January 22 – April 10, 2022

Walk Humbly, the name of this exhibit, is from the title Fear God and Walk Humbly: The Agricultural Journal of James Mallory 1843-1877, edited and published by the University of Alabama Press in 1997.  James Mallory was part of the kinship network of my ancestors, a network of Scots and English Americans who moved from Virginia to Alabama, to the Coosa River Valley in Talladega and Shelby Counties, in the mid nineteenth century.   Unlike the planters in the Black Belt and along the Gulf Coast, most of these families lived an agrarian life without the frills and fineries of Pieces of History, the exhibition to which this responds.  What they do have in common is that they were part of the cotton economy and their wealth was built on the backs of the persons they enslaved.

Walk Humbly is a considered response to the primary exhibit at the museum, Pieces of History, which has assembled decorative objects of the Gulf Coast and Alabama Black Belt.
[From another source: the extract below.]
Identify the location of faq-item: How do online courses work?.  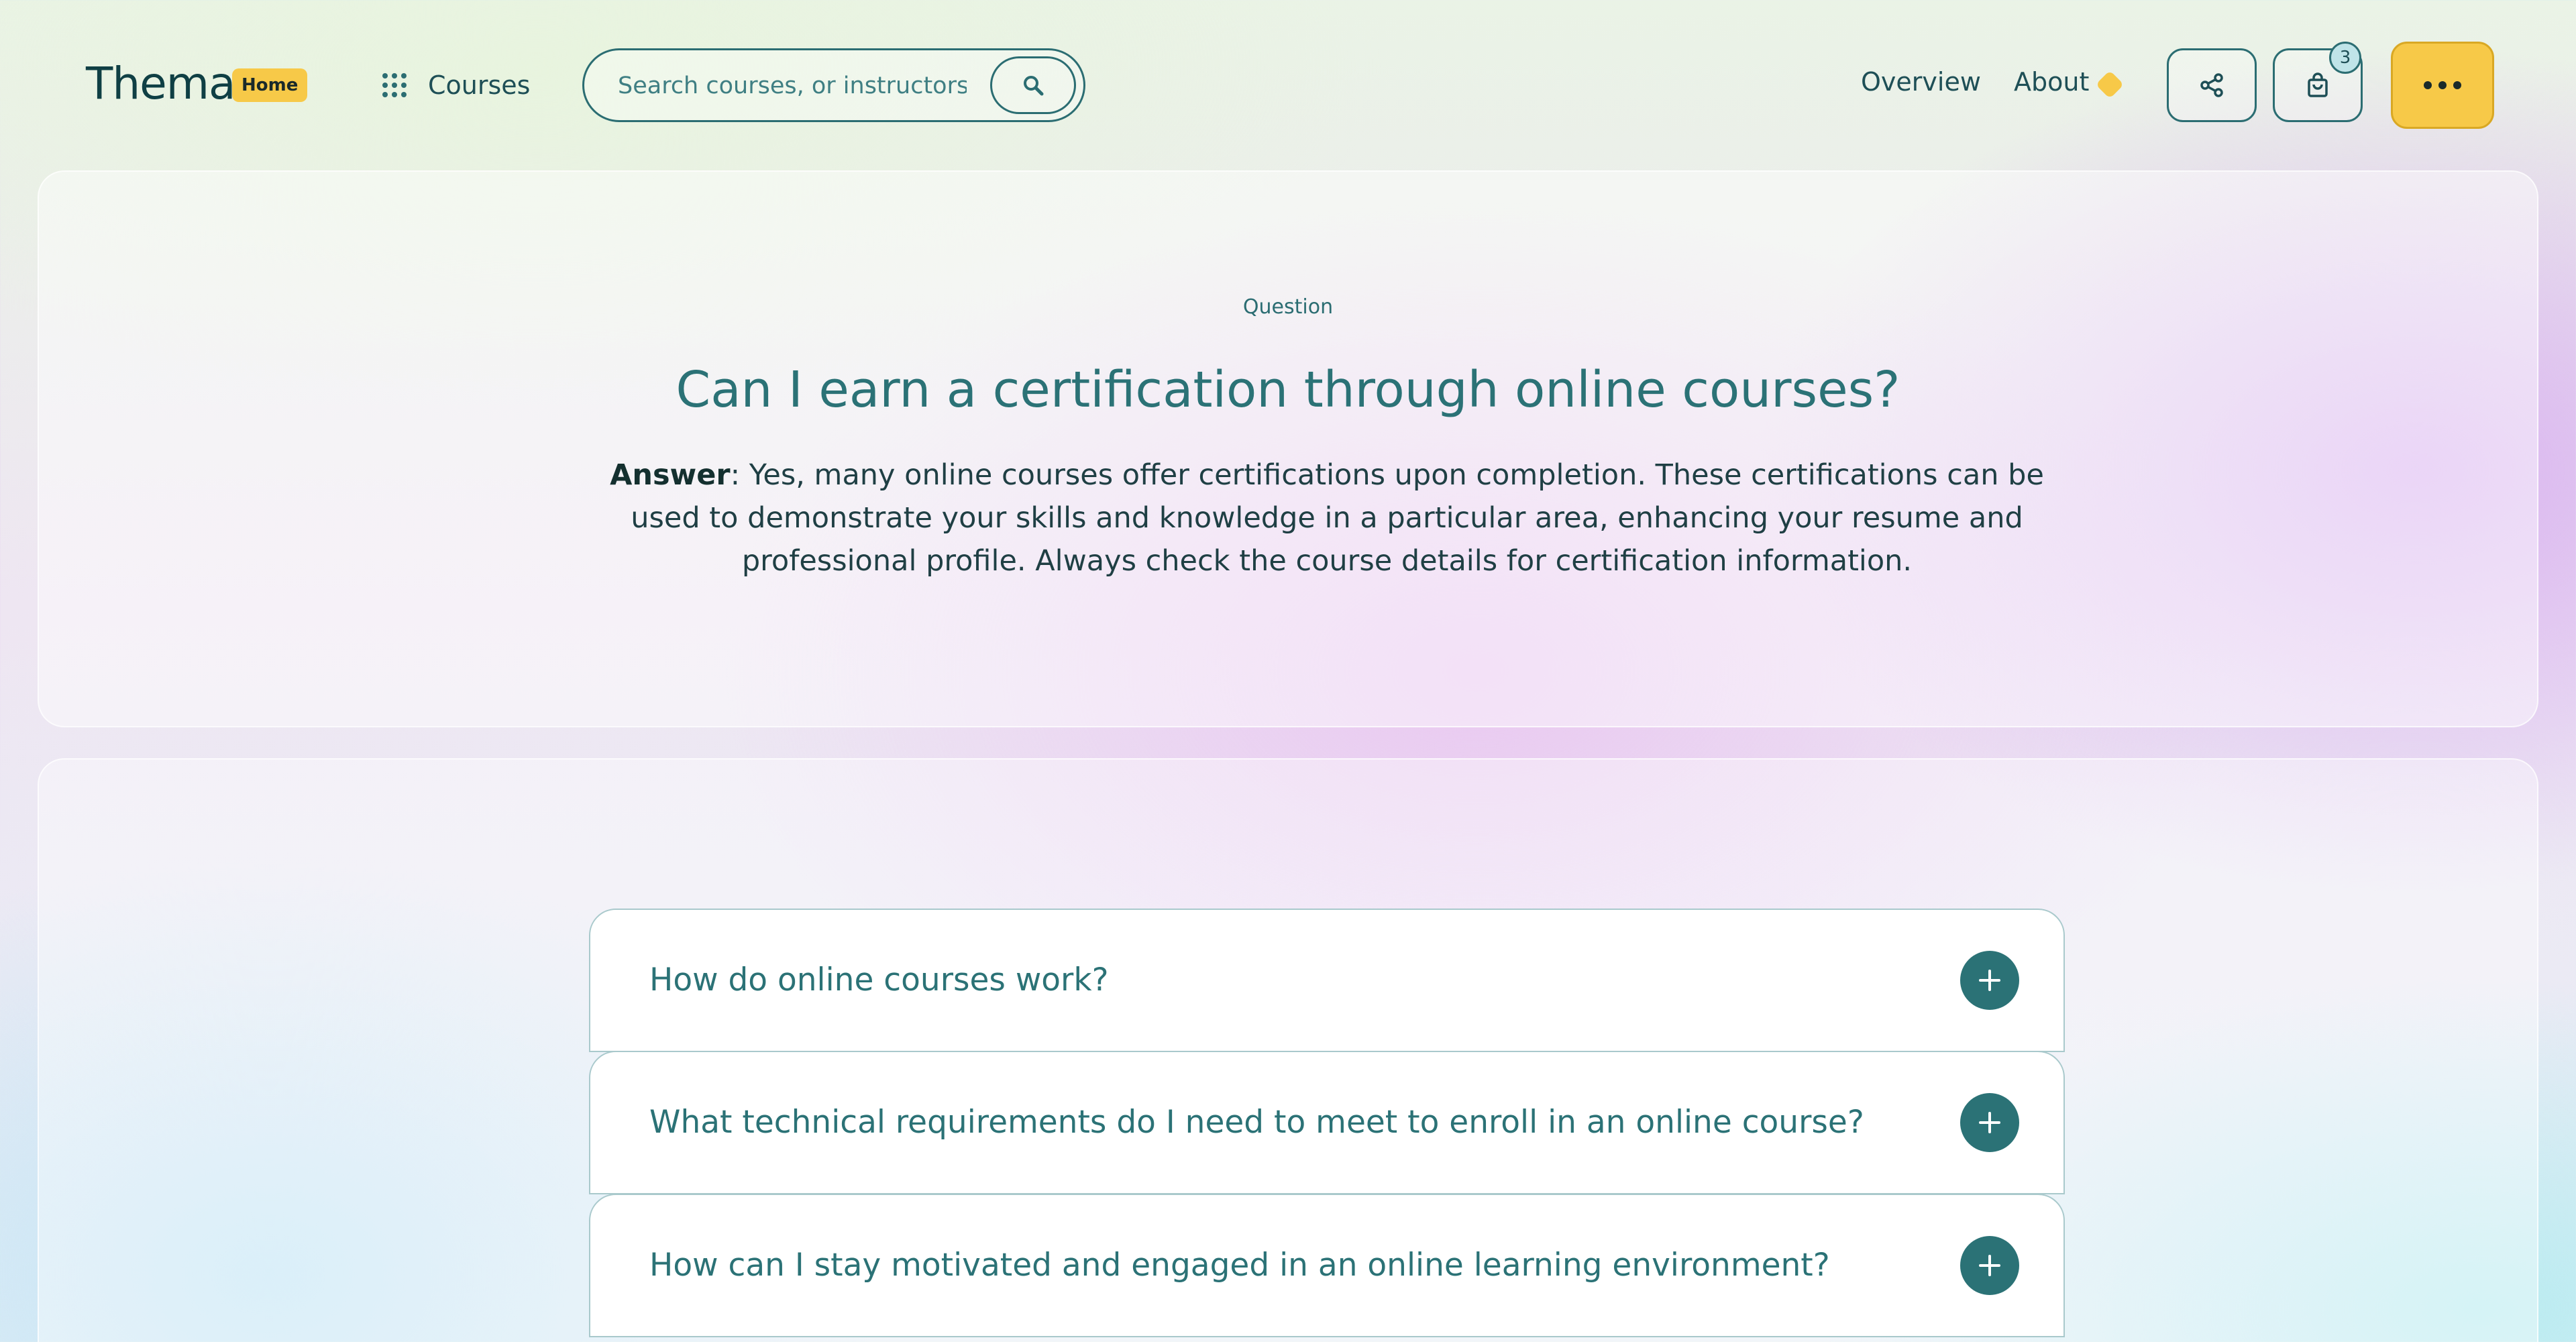
(1327, 980).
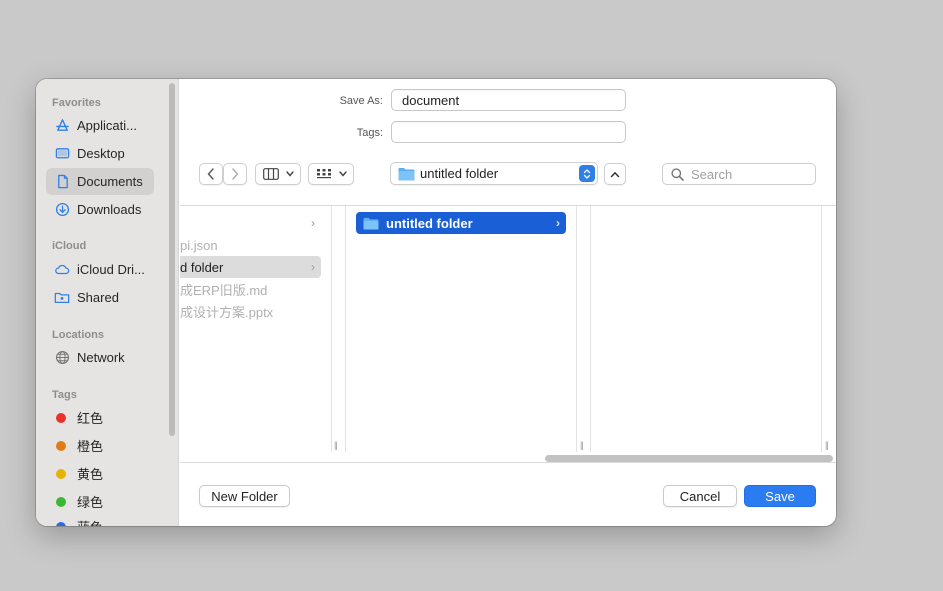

My hope is to provoke discussion of the root of those objects in the cotton economy that was built on the institution of chattel slavery and the unpaid labor of the individuals the planters had placed in bondage, and how these systems persist in other forms to this day

The cotton economy anchors the work in this exhibit.   However, the exhibit also tells the story of two homecomings of Black and white descendants of the Wallace Plantation who have come together to hold space and conversation in order to develop a new shared narrative for the future.

My work is image based, on old and contemporaneous photographs.  From Natasha Trethewey’s Theories of Time and Space, “the photograph—who you were—will be waiting when you return”.  I also work with the notion from Michel Foucault of objects, including photographs, as the “materialization of memory”.